Blessed are the poor in spirit, for theirs is the kingdom of heaven (Matthew 5:3).
Our culture bears the blessing and curse of the exalted individual.
The Declaration of Independence proclaims the equality and “inalienable right” of all individuals to “life, liberty, and the pursuit of happiness.”  Art lionizes the hero, the protagonist or artist herself in full, free self-expression.  Therapeutic culture invites us to the boundless possibilities of ourselves disclosed in dreaming, learning, and transforming self-insight.  There’s never been a better time to be me.
And there’s never been a worse time to be me.  For with each gain in life, liberty, and happiness, we set our standards higher. Thus, we reestablish the possibility of falling into insignificance.
Happiness becomes an oppressive standard. One must be happy to be acceptable.  The more we assert our individual rights, the more we alienate ourselves from each other. We get too consumed by enhancing “me” to attend much to “us.”  Expressing myself requires constant re-configuring and repainting my mask to make a perfect impression on others until I either forget my face or secretly despise it.
So we face a spiritual challenge of finding our true selves, free of these snares and beloved by God.
Twentieth century spiritual masters like Thomas Merton, Carl Jung, and Henri Nouwen focused on the spirituality of shedding the false self to liberate the true self. Richard Rohr keeps this spirituality alive with wide appeal. As the Bible wanes in influence due to ignorance of it by the learned and misuse by the dogmatic, we easily overlook biblical roots of this spirituality. Paul’s letters frequently and poetically refer to the dying of the old self for the emergence of the new.[i] He echoes Jesus who taught repeatedly that one must lose one’s life to find it.

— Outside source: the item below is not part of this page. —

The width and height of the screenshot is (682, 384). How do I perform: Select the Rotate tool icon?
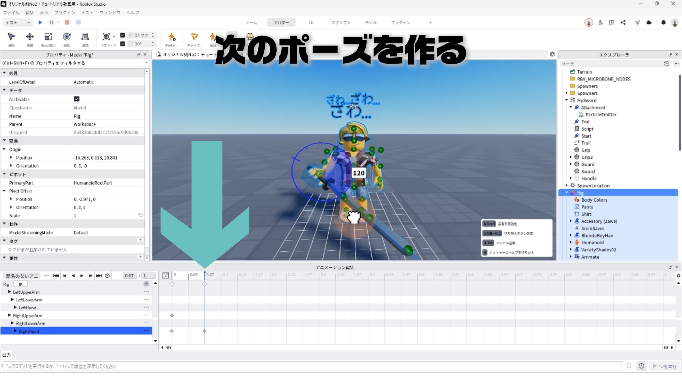tap(66, 37)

In blessing the poor in spirit as inheritors of the kingdom of heaven, Jesus makes the point succinctly: Those who detach their identity from possessions, status, and personal power and see in the mirror a naked beggar before God begin the journey back to their true selves on the right foot. The destination remains ahead, the journey ongoing.

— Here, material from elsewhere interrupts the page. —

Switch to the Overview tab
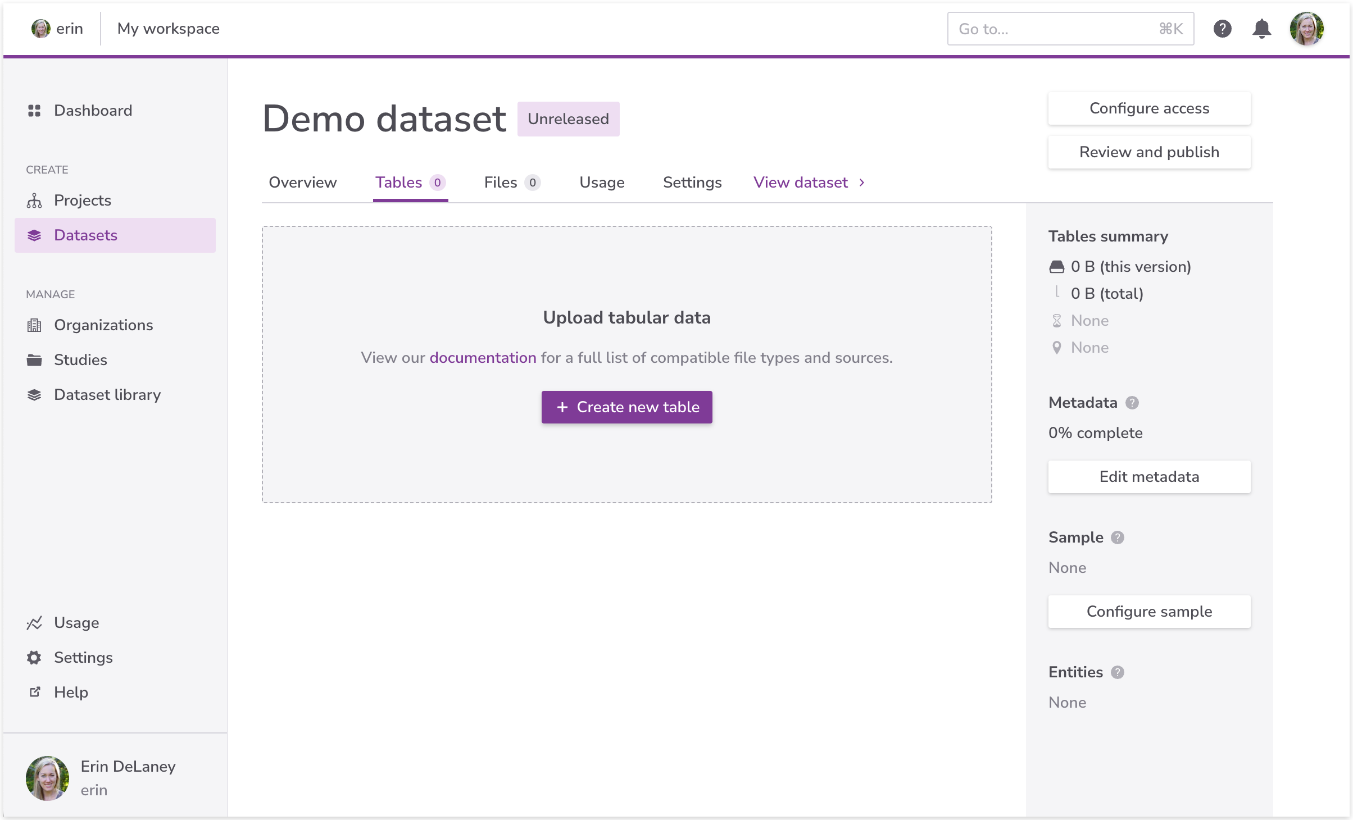coord(302,183)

As Paul said, “For now we see in a mirror dimly, but then we will see face-to-face.”[ii]
Face-to-face with myself?  With God?  Both.  Drawing from mystics before him, Merton wrote, “There is only one problem on which all my existence, my peace and my happiness depend: to discover myself in discovering God.  If I find him I will find myself and if I find my true self I will find him.”[iii]
As Paul taught in the Christ hymn of Philippians 2:5-11, Christ descended from the highest station in heaven to the lowest on earth to meet us. And when we drop our exalted masks and climb down our tottering towers will we meet him there.  Then we will see the beauty of ourselves in him and the beauty of him in ourselves.  Then will eternity become the best time to be me, and our hearts will ascend with him to the kingdom of heaven.
 
[i] e.g., Romans 6:4-8
[ii] 1 Corinthians 13:12
[iii]Thomas Merton, New Seeds of Contemplation. (New York: New Directions, 1961), p.36.